(The task)
Convert the material below into a Markdown table with the columns Row and Line, giving each non-blank line its own numbered row and leaving out blank lines.

(Supplied material)
start
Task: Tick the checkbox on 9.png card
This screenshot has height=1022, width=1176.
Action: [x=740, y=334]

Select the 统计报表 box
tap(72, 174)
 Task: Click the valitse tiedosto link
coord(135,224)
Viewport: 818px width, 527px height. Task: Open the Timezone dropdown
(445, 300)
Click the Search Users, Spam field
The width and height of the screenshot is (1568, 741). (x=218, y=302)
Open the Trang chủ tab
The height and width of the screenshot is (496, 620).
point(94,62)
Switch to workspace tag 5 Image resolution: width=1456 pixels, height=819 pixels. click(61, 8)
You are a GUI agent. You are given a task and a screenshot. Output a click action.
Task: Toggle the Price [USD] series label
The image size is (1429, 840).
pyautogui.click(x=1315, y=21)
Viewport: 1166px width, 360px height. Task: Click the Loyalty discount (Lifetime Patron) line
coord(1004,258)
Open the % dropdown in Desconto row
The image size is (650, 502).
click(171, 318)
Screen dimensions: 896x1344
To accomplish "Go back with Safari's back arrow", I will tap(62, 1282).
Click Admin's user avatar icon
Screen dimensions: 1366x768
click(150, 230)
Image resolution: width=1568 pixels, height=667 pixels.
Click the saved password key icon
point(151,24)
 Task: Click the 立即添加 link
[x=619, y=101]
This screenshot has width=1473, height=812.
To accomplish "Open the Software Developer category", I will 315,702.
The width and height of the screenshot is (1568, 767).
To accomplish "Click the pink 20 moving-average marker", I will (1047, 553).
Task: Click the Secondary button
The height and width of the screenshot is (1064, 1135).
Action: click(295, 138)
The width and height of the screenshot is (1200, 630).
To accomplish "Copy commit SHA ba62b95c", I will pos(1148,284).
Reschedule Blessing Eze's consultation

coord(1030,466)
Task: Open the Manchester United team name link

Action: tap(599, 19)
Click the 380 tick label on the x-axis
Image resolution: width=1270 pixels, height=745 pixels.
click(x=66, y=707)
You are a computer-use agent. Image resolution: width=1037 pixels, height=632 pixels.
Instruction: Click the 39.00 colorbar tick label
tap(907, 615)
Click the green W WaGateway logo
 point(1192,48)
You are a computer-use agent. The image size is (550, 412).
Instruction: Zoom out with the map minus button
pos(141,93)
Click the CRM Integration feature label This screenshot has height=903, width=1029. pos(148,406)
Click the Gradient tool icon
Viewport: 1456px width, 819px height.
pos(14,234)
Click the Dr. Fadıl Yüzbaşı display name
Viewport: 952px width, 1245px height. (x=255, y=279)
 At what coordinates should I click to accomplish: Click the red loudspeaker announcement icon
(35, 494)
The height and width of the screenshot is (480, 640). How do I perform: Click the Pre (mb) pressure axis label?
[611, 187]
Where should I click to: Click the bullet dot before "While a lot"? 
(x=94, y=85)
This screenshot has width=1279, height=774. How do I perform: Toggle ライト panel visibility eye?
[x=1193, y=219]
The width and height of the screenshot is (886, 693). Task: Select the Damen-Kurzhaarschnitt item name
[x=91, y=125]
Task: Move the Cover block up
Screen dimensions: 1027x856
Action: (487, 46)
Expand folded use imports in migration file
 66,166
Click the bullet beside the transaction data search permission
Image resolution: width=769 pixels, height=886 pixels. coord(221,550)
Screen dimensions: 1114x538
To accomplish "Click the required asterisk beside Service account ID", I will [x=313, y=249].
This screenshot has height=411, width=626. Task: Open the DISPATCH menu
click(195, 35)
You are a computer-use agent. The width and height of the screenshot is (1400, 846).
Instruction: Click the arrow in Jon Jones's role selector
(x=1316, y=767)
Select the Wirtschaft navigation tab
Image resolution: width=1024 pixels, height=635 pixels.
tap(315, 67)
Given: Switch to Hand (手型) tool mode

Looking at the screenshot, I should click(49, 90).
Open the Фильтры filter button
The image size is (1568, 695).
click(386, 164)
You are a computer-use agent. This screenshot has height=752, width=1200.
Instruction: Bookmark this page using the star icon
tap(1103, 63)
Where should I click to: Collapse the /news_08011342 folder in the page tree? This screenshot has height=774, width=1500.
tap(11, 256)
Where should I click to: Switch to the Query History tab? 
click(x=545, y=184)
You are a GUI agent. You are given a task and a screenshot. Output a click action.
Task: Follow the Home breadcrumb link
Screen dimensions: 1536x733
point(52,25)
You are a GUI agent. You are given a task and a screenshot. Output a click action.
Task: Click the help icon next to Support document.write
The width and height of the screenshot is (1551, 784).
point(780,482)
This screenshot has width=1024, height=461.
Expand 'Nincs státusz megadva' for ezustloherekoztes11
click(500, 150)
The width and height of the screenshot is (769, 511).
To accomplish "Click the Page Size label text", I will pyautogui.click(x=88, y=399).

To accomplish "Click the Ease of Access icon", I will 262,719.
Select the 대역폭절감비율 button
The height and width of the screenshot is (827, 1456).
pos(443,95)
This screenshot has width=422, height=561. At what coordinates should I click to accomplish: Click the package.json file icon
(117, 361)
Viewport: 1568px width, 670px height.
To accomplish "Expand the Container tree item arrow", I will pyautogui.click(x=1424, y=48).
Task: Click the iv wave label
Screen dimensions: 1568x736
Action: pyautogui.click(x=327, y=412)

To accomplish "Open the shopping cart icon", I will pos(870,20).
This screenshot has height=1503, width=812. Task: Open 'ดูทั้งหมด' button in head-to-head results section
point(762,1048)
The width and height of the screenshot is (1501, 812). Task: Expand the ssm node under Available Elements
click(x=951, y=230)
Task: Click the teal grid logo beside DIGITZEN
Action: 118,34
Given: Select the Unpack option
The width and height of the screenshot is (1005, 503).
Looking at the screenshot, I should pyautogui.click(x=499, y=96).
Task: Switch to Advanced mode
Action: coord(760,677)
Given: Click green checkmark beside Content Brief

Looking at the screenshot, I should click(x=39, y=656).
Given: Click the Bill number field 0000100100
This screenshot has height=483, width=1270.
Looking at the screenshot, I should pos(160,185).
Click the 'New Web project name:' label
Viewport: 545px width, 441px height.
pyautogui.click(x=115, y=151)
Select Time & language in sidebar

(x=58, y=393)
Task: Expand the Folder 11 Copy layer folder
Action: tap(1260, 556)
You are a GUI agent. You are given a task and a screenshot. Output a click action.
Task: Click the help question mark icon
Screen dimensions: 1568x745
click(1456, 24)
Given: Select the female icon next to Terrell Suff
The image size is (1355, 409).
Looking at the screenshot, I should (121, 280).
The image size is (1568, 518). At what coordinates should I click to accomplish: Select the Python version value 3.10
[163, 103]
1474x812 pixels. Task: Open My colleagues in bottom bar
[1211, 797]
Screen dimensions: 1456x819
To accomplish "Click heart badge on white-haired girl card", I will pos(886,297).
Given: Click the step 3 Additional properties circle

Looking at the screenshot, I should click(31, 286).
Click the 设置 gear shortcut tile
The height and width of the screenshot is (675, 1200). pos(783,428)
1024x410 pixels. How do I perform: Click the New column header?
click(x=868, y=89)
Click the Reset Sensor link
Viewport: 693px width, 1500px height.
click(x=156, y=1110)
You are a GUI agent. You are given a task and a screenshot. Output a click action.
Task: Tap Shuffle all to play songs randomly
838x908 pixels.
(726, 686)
end
(The completed task)
| Row | Line |
|---|---|
| 1 | Task: Tick the checkbox on 9.png card |
| 2 | This screenshot has height=1022, width=1176. |
| 3 | Action: [x=740, y=334] |
| 4 | Select the 统计报表 box |
| 5 | tap(72, 174) |
| 6 |  Task: Click the valitse tiedosto link |
| 7 | coord(135,224) |
| 8 | Viewport: 818px width, 527px height. Task: Open the Timezone dropdown |
| 9 | (445, 300) |
| 10 | Click the Search Users, Spam field |
| 11 | The width and height of the screenshot is (1568, 741). (x=218, y=302) |
| 12 | Open the Trang chủ tab |
| 13 | The height and width of the screenshot is (496, 620). |
| 14 | point(94,62) |
| 15 | Switch to workspace tag 5 Image resolution: width=1456 pixels, height=819 pixels. click(61, 8) |
| 16 | You are a GUI agent. You are given a task and a screenshot. Output a click action. |
| 17 | Task: Toggle the Price [USD] series label |
| 18 | The image size is (1429, 840). |
| 19 | pyautogui.click(x=1315, y=21) |
| 20 | Viewport: 1166px width, 360px height. Task: Click the Loyalty discount (Lifetime Patron) line |
| 21 | coord(1004,258) |
| 22 | Open the % dropdown in Desconto row |
| 23 | The image size is (650, 502). |
| 24 | click(171, 318) |
| 25 | Screen dimensions: 896x1344 |
| 26 | To accomplish "Go back with Safari's back arrow", I will tap(62, 1282). |
| 27 | Click Admin's user avatar icon |
| 28 | Screen dimensions: 1366x768 |
| 29 | click(150, 230) |
| 30 | Image resolution: width=1568 pixels, height=667 pixels. |
| 31 | Click the saved password key icon |
| 32 | point(151,24) |
| 33 |  Task: Click the 立即添加 link |
| 34 | [x=619, y=101] |
| 35 | This screenshot has width=1473, height=812. |
| 36 | To accomplish "Open the Software Developer category", I will 315,702. |
| 37 | The width and height of the screenshot is (1568, 767). |
| 38 | To accomplish "Click the pink 20 moving-average marker", I will (1047, 553). |
| 39 | Task: Click the Secondary button |
| 40 | The height and width of the screenshot is (1064, 1135). |
| 41 | Action: click(295, 138) |
| 42 | The width and height of the screenshot is (1200, 630). |
| 43 | To accomplish "Copy commit SHA ba62b95c", I will pos(1148,284). |
| 44 | Reschedule Blessing Eze's consultation |
| 45 | coord(1030,466) |
| 46 | Task: Open the Manchester United team name link |
| 47 | Action: tap(599, 19) |
| 48 | Click the 380 tick label on the x-axis |
| 49 | Image resolution: width=1270 pixels, height=745 pixels. |
| 50 | click(x=66, y=707) |
| 51 | You are a computer-use agent. Image resolution: width=1037 pixels, height=632 pixels. |
| 52 | Instruction: Click the 39.00 colorbar tick label |
| 53 | tap(907, 615) |
| 54 | Click the green W WaGateway logo |
| 55 |  point(1192,48) |
| 56 | You are a computer-use agent. The image size is (550, 412). |
| 57 | Instruction: Zoom out with the map minus button |
| 58 | pos(141,93) |
| 59 | Click the CRM Integration feature label This screenshot has height=903, width=1029. pos(148,406) |
| 60 | Click the Gradient tool icon |
| 61 | Viewport: 1456px width, 819px height. |
| 62 | pos(14,234) |
| 63 | Click the Dr. Fadıl Yüzbaşı display name |
| 64 | Viewport: 952px width, 1245px height. (x=255, y=279) |
| 65 |  At what coordinates should I click to accomplish: Click the red loudspeaker announcement icon |
| 66 | (35, 494) |
| 67 | The height and width of the screenshot is (480, 640). How do I perform: Click the Pre (mb) pressure axis label? |
| 68 | [611, 187] |
| 69 | Where should I click to: Click the bullet dot before "While a lot"?  |
| 70 | (x=94, y=85) |
| 71 | This screenshot has width=1279, height=774. How do I perform: Toggle ライト panel visibility eye? |
| 72 | [x=1193, y=219] |
| 73 | The width and height of the screenshot is (886, 693). Task: Select the Damen-Kurzhaarschnitt item name |
| 74 | [x=91, y=125] |
| 75 | Task: Move the Cover block up |
| 76 | Screen dimensions: 1027x856 |
| 77 | Action: (487, 46) |
| 78 | Expand folded use imports in migration file |
| 79 |  66,166 |
| 80 | Click the bullet beside the transaction data search permission |
| 81 | Image resolution: width=769 pixels, height=886 pixels. coord(221,550) |
| 82 | Screen dimensions: 1114x538 |
| 83 | To accomplish "Click the required asterisk beside Service account ID", I will [x=313, y=249]. |
| 84 | This screenshot has height=411, width=626. Task: Open the DISPATCH menu |
| 85 | click(195, 35) |
| 86 | You are a computer-use agent. The width and height of the screenshot is (1400, 846). |
| 87 | Instruction: Click the arrow in Jon Jones's role selector |
| 88 | (x=1316, y=767) |
| 89 | Select the Wirtschaft navigation tab |
| 90 | Image resolution: width=1024 pixels, height=635 pixels. |
| 91 | tap(315, 67) |
| 92 | Given: Switch to Hand (手型) tool mode |
| 93 | Looking at the screenshot, I should click(49, 90). |
| 94 | Open the Фильтры filter button |
| 95 | The image size is (1568, 695). |
| 96 | click(386, 164) |
| 97 | You are a computer-use agent. This screenshot has height=752, width=1200. |
| 98 | Instruction: Bookmark this page using the star icon |
| 99 | tap(1103, 63) |
| 100 | Where should I click to: Collapse the /news_08011342 folder in the page tree? This screenshot has height=774, width=1500. |
| 101 | tap(11, 256) |
| 102 | Where should I click to: Switch to the Query History tab?  |
| 103 | click(x=545, y=184) |
| 104 | You are a GUI agent. You are given a task and a screenshot. Output a click action. |
| 105 | Task: Follow the Home breadcrumb link |
| 106 | Screen dimensions: 1536x733 |
| 107 | point(52,25) |
| 108 | You are a GUI agent. You are given a task and a screenshot. Output a click action. |
| 109 | Task: Click the help icon next to Support document.write |
| 110 | The width and height of the screenshot is (1551, 784). |
| 111 | point(780,482) |
| 112 | This screenshot has width=1024, height=461. |
| 113 | Expand 'Nincs státusz megadva' for ezustloherekoztes11 |
| 114 | click(500, 150) |
| 115 | The width and height of the screenshot is (769, 511). |
| 116 | To accomplish "Click the Page Size label text", I will pyautogui.click(x=88, y=399). |
| 117 | To accomplish "Click the Ease of Access icon", I will 262,719. |
| 118 | Select the 대역폭절감비율 button |
| 119 | The height and width of the screenshot is (827, 1456). |
| 120 | pos(443,95) |
| 121 | This screenshot has width=422, height=561. At what coordinates should I click to accomplish: Click the package.json file icon |
| 122 | (117, 361) |
| 123 | Viewport: 1568px width, 670px height. |
| 124 | To accomplish "Expand the Container tree item arrow", I will pyautogui.click(x=1424, y=48). |
| 125 | Task: Click the iv wave label |
| 126 | Screen dimensions: 1568x736 |
| 127 | Action: pyautogui.click(x=327, y=412) |
| 128 | To accomplish "Open the shopping cart icon", I will pos(870,20). |
| 129 | This screenshot has height=1503, width=812. Task: Open 'ดูทั้งหมด' button in head-to-head results section |
| 130 | point(762,1048) |
| 131 | The width and height of the screenshot is (1501, 812). Task: Expand the ssm node under Available Elements |
| 132 | click(x=951, y=230) |
| 133 | Task: Click the teal grid logo beside DIGITZEN |
| 134 | Action: 118,34 |
| 135 | Given: Select the Unpack option |
| 136 | The width and height of the screenshot is (1005, 503). |
| 137 | Looking at the screenshot, I should pyautogui.click(x=499, y=96). |
| 138 | Task: Switch to Advanced mode |
| 139 | Action: coord(760,677) |
| 140 | Given: Click green checkmark beside Content Brief |
| 141 | Looking at the screenshot, I should click(x=39, y=656). |
| 142 | Given: Click the Bill number field 0000100100 |
| 143 | This screenshot has height=483, width=1270. |
| 144 | Looking at the screenshot, I should pos(160,185). |
| 145 | Click the 'New Web project name:' label |
| 146 | Viewport: 545px width, 441px height. |
| 147 | pyautogui.click(x=115, y=151) |
| 148 | Select Time & language in sidebar |
| 149 | (x=58, y=393) |
| 150 | Task: Expand the Folder 11 Copy layer folder |
| 151 | Action: tap(1260, 556) |
| 152 | You are a GUI agent. You are given a task and a screenshot. Output a click action. |
| 153 | Task: Click the help question mark icon |
| 154 | Screen dimensions: 1568x745 |
| 155 | click(1456, 24) |
| 156 | Given: Select the female icon next to Terrell Suff |
| 157 | The image size is (1355, 409). |
| 158 | Looking at the screenshot, I should (121, 280). |
| 159 | The image size is (1568, 518). At what coordinates should I click to accomplish: Select the Python version value 3.10 |
| 160 | [163, 103] |
| 161 | 1474x812 pixels. Task: Open My colleagues in bottom bar |
| 162 | [1211, 797] |
| 163 | Screen dimensions: 1456x819 |
| 164 | To accomplish "Click heart badge on white-haired girl card", I will pos(886,297). |
| 165 | Given: Click the step 3 Additional properties circle |
| 166 | Looking at the screenshot, I should click(31, 286). |
| 167 | Click the 设置 gear shortcut tile |
| 168 | The height and width of the screenshot is (675, 1200). pos(783,428) |
| 169 | 1024x410 pixels. How do I perform: Click the New column header? |
| 170 | click(x=868, y=89) |
| 171 | Click the Reset Sensor link |
| 172 | Viewport: 693px width, 1500px height. |
| 173 | click(x=156, y=1110) |
| 174 | You are a GUI agent. You are given a task and a screenshot. Output a click action. |
| 175 | Task: Tap Shuffle all to play songs randomly |
| 176 | 838x908 pixels. |
| 177 | (726, 686) |